==== DATASET CONTENT ====

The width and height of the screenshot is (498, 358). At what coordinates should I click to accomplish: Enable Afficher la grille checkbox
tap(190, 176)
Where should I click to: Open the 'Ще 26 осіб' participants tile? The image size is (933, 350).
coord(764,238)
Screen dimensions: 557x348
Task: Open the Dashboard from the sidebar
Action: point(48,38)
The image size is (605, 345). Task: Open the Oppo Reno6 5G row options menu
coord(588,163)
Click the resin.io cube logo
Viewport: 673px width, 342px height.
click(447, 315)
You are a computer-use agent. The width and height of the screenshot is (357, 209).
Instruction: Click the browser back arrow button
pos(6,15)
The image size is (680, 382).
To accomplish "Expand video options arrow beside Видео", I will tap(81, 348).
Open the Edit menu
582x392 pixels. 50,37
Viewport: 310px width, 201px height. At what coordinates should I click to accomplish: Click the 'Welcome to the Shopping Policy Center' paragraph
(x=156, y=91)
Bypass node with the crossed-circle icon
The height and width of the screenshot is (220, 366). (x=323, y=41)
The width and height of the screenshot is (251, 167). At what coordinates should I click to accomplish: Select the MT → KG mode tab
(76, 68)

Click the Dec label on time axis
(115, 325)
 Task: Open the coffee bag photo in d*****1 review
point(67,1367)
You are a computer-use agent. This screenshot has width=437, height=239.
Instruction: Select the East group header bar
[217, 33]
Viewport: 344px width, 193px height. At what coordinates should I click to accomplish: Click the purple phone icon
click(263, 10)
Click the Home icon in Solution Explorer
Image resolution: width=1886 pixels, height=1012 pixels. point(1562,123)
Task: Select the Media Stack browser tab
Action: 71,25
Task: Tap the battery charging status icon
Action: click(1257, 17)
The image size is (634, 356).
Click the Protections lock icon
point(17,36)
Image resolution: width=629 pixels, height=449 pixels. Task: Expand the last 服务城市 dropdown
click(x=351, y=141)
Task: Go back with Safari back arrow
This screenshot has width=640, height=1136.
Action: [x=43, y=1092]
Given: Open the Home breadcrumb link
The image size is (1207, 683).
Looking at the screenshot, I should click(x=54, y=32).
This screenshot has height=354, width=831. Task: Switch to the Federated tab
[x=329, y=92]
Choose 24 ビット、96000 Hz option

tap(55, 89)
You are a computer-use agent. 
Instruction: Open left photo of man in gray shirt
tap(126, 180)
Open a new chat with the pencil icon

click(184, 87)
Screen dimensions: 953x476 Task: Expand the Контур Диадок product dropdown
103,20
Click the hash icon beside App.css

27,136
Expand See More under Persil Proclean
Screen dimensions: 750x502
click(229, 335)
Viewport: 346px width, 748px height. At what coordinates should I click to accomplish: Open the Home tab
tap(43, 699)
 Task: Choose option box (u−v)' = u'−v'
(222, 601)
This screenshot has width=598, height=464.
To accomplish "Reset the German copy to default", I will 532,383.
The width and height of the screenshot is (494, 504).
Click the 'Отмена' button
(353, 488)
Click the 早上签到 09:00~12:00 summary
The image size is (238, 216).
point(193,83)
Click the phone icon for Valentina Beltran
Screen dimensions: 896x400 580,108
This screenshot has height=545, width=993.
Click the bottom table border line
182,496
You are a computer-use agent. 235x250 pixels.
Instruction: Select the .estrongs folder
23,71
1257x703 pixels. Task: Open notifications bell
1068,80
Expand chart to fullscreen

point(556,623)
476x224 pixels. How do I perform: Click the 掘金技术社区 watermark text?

====

— EXERCISE —
Each line of the records above must be copied exactly.

— EXERCISE OUTPUT —
The width and height of the screenshot is (498, 358). At what coordinates should I click to accomplish: Enable Afficher la grille checkbox
tap(190, 176)
Where should I click to: Open the 'Ще 26 осіб' participants tile? The image size is (933, 350).
coord(764,238)
Screen dimensions: 557x348
Task: Open the Dashboard from the sidebar
Action: point(48,38)
The image size is (605, 345). Task: Open the Oppo Reno6 5G row options menu
coord(588,163)
Click the resin.io cube logo
Viewport: 673px width, 342px height.
click(447, 315)
You are a computer-use agent. The width and height of the screenshot is (357, 209).
Instruction: Click the browser back arrow button
pos(6,15)
The image size is (680, 382).
To accomplish "Expand video options arrow beside Видео", I will tap(81, 348).
Open the Edit menu
582x392 pixels. 50,37
Viewport: 310px width, 201px height. At what coordinates should I click to accomplish: Click the 'Welcome to the Shopping Policy Center' paragraph
(x=156, y=91)
Bypass node with the crossed-circle icon
The height and width of the screenshot is (220, 366). (x=323, y=41)
The width and height of the screenshot is (251, 167). At what coordinates should I click to accomplish: Select the MT → KG mode tab
(76, 68)

Click the Dec label on time axis
(115, 325)
 Task: Open the coffee bag photo in d*****1 review
point(67,1367)
You are a computer-use agent. This screenshot has width=437, height=239.
Instruction: Select the East group header bar
[217, 33]
Viewport: 344px width, 193px height. At what coordinates should I click to accomplish: Click the purple phone icon
click(263, 10)
Click the Home icon in Solution Explorer
Image resolution: width=1886 pixels, height=1012 pixels. point(1562,123)
Task: Select the Media Stack browser tab
Action: 71,25
Task: Tap the battery charging status icon
Action: click(1257, 17)
The image size is (634, 356).
Click the Protections lock icon
point(17,36)
Image resolution: width=629 pixels, height=449 pixels. Task: Expand the last 服务城市 dropdown
click(x=351, y=141)
Task: Go back with Safari back arrow
This screenshot has width=640, height=1136.
Action: [x=43, y=1092]
Given: Open the Home breadcrumb link
The image size is (1207, 683).
Looking at the screenshot, I should click(x=54, y=32).
This screenshot has height=354, width=831. Task: Switch to the Federated tab
[x=329, y=92]
Choose 24 ビット、96000 Hz option

tap(55, 89)
You are a computer-use agent. 
Instruction: Open left photo of man in gray shirt
tap(126, 180)
Open a new chat with the pencil icon

click(184, 87)
Screen dimensions: 953x476 Task: Expand the Контур Диадок product dropdown
103,20
Click the hash icon beside App.css

27,136
Expand See More under Persil Proclean
Screen dimensions: 750x502
click(229, 335)
Viewport: 346px width, 748px height. At what coordinates should I click to accomplish: Open the Home tab
tap(43, 699)
 Task: Choose option box (u−v)' = u'−v'
(222, 601)
This screenshot has width=598, height=464.
To accomplish "Reset the German copy to default", I will 532,383.
The width and height of the screenshot is (494, 504).
Click the 'Отмена' button
(353, 488)
Click the 早上签到 09:00~12:00 summary
The image size is (238, 216).
point(193,83)
Click the phone icon for Valentina Beltran
Screen dimensions: 896x400 580,108
This screenshot has height=545, width=993.
Click the bottom table border line
182,496
You are a computer-use agent. 235x250 pixels.
Instruction: Select the .estrongs folder
23,71
1257x703 pixels. Task: Open notifications bell
1068,80
Expand chart to fullscreen

point(556,623)
476x224 pixels. How do I perform: Click the 掘金技术社区 watermark text?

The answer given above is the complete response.